Government's intent as of February 2002 was to cut services
for dependent adults by $80 million next year. The Ministry
is also responsible for children who need protection. Reducing
the number of children in care does not reduce the number
of children that must be monitored for fear of another tragedy.
Alberta has reported that child protection caseloads have
been increasing. BC stopped reporting those numbers but
a freedom of information request is likely to confirm the
growth in protection cases. Nevertheless, the Ministry signaled
in its current plan that the budget for child protection
will be reduced by $60 million next year and by $100 million
in the following year.
Will
a new compassionate Gordon Campbell halt the cuts to the
Ministry of Children and Family Development, or will it
take deaths before the government soberly assesses the error
of its ways? The word hypocrite has frequently been
applied to the Campbell government over the past week. Nowhere
is the hypocrisy of that government more evident than in
its treatment of the Ministry of Children and Family Development.

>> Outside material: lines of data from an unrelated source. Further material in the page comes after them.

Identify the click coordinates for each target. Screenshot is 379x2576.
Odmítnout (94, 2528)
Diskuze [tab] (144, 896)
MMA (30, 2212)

It said one thing in opposition and is doing the opposite
in government.
Speaking
in the Legislature on April 2, 1997, Gordon Campbell said
"we believe that children in our care, children that
are known to the ministry, should be supervised and should
be watched carefully. The question I have to ask the minister
is: when will the government start providing the resources
that are necessary to make sure that tragedies never take
place again in this province?" The name of the child
used by Mr. Campbell in this quote has been edited out,
but the question can now be put to his government which
is slashing $400 million from the Ministry of Children and
Family Development over the next two years. It is time
for Mr. Campbell to stop being a hypocrite.